The filet mignon is tender and satisfying at Chadwicks in...

The filet mignon is tender and satisfying at Chadwicks in Rockville Centre. (Sept. 7, 2013) Credit: Jeremy Bales

Chadwicks American Chophouse & Bar drops its apostrophe and adds new flavor to the restaurant hub of Rockville Centre. Since executive chef Art Gustafson bought the place in April, dining here has improved and so has the atmosphere.

Situated opposite the Rockville Centre station of the Long Island Rail Road, Chadwicks is a comfortable stop for New American fare and continental mainstays. Gustafson knows both and bridges them well, turning out handsomely plated, often appealing fare.
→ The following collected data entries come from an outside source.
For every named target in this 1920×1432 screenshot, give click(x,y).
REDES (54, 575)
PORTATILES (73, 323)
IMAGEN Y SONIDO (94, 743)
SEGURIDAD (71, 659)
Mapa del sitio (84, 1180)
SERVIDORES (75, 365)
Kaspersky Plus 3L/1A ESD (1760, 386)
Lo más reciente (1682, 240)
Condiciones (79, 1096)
Lobster bisque, coral-hued and rich, floats lobster meat. The French onion soup, bracing and satisfying, is a three-onion and three-cheese production. Tango tango shrimp updates the shrimp cocktail with tempura shellfish, sweet chili sauce and salsa fresca. There's crunchy, blond fried calamari. And the tuna tartare is high-grade, with just enough spicing.
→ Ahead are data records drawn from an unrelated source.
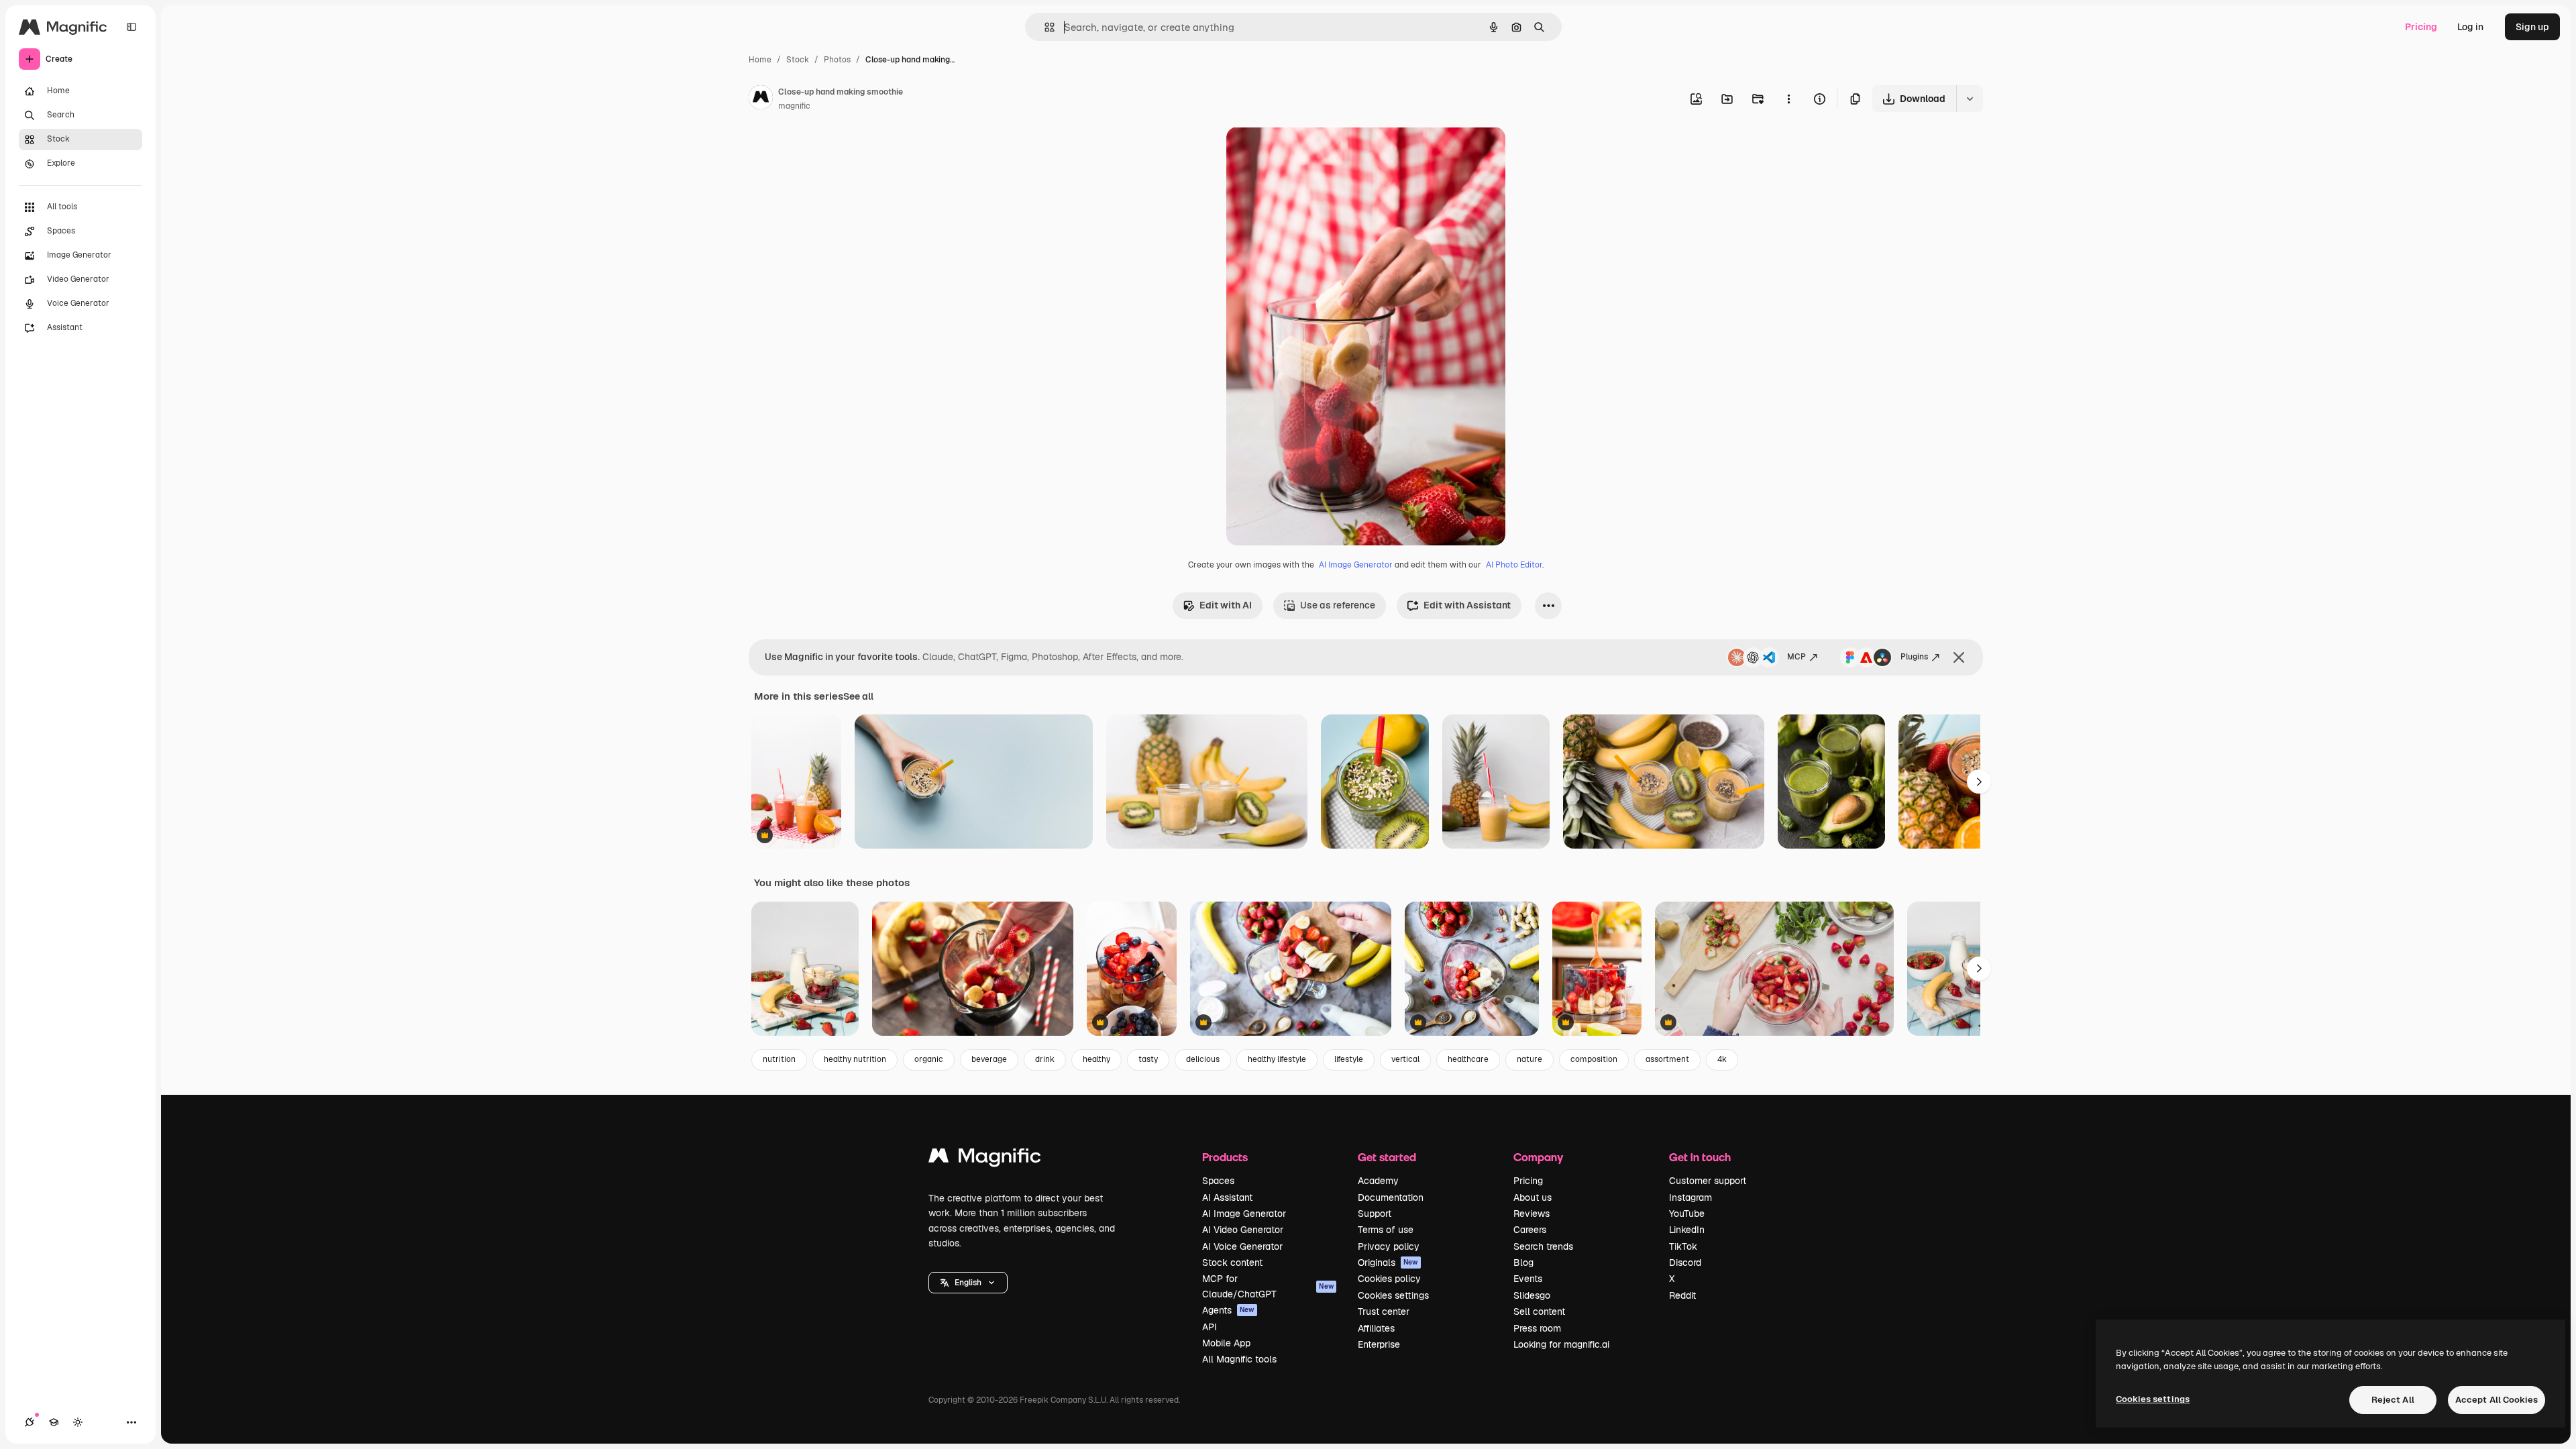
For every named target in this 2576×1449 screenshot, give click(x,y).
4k (1722, 1059)
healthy (1096, 1059)
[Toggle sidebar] (131, 27)
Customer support (1707, 1181)
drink (1045, 1059)
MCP (1796, 656)
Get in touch (1700, 1157)
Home (760, 59)
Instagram (1690, 1197)
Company (1538, 1157)
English (968, 1282)
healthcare (1468, 1059)
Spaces (1218, 1181)
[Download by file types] (1969, 98)
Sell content (1539, 1311)
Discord (1685, 1262)
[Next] (1979, 781)
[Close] (1959, 657)
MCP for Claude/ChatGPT (1268, 1286)
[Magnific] (984, 1158)
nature (1529, 1059)
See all (858, 696)
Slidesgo (1531, 1295)
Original (1312, 152)
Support (1374, 1214)
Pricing (2421, 27)
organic (928, 1059)
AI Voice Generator (1242, 1246)
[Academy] (53, 1422)
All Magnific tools (1239, 1359)
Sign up (2532, 27)
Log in (2470, 27)
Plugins (1914, 656)
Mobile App (1226, 1343)
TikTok (1683, 1246)
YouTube (1687, 1214)
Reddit (1682, 1295)
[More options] (1788, 98)
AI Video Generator (1242, 1230)
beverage (989, 1059)
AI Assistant (1227, 1197)
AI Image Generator (1356, 564)
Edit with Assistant (1467, 605)
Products (1225, 1157)
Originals (1388, 1262)
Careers (1529, 1230)
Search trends (1543, 1246)
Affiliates (1376, 1328)
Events (1527, 1279)
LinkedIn (1687, 1230)
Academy (1378, 1181)
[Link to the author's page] (761, 99)
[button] (968, 1282)
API (1209, 1327)
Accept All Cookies (2496, 1399)
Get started (1387, 1157)
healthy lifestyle (1277, 1059)
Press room (1537, 1328)
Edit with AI (1225, 605)
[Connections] (29, 1422)
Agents (1228, 1310)
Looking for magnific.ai (1561, 1344)
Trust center (1383, 1311)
But the jumbo lump crabcake arrives overdone and not too crabby. "Crispy pork belly" shows up on the soft side and doesn't benefit from either the sweet honey-chipotle glaze or apple-carrot slaw. You're better off with the lobster quesadilla, with butter-poached lobster, tomato-avocado salsa, Peppadew peppers and chipotle-spiked mayo.

The grilled, smoky, heart-of-romaine spin on the wedge salad is good, capped with bacon and crumbled blue cheese. It's preferable to the too-sweet apple-Gorgonzola number and the overorchestrated walnut-and-goat cheese affair. Consider a frittata with spinach.

Grilled steaks at Chadwicks are tender and satisfying, especially the filet mignon and the Black Angus strip. Have yours with garlic mashed potatoes or pommes frites instead of the pasty Parmesan risotto. Bearnaise sauce is better than the Port reduction, too. Juicy prime rib may be a special. Moist pork chop fresco, a Parmesan-breaded variation on Milanese, doesn't need melted mozzarella.

Grilled chicken breast finds a foil in garlic-lemon aioli. Roasted duck, however, is overcooked and not helped by the honey-pepper-fig glaze, either. Wasabi aioli and honey-soy glaze bring too much gilding to the three nut-crusted ahi tuna. Good St. Peter's fish, finished with lobster meat, toasted bread crumbs and chardonnay-lobster sauce, actually is more restrained.

Desserts are an eclectic group. The refreshing gelato sliders translate into vanilla and chocolate chip sandwiched between chocolate-chip cookies. Lush dulce de leche crème brûlée and Belgian chocolate mousse top the limp apple tart and the English trifle, which suggests a reshaped birthday cake.

That's all right. Chadwicks has a welcome, join-the-party mood.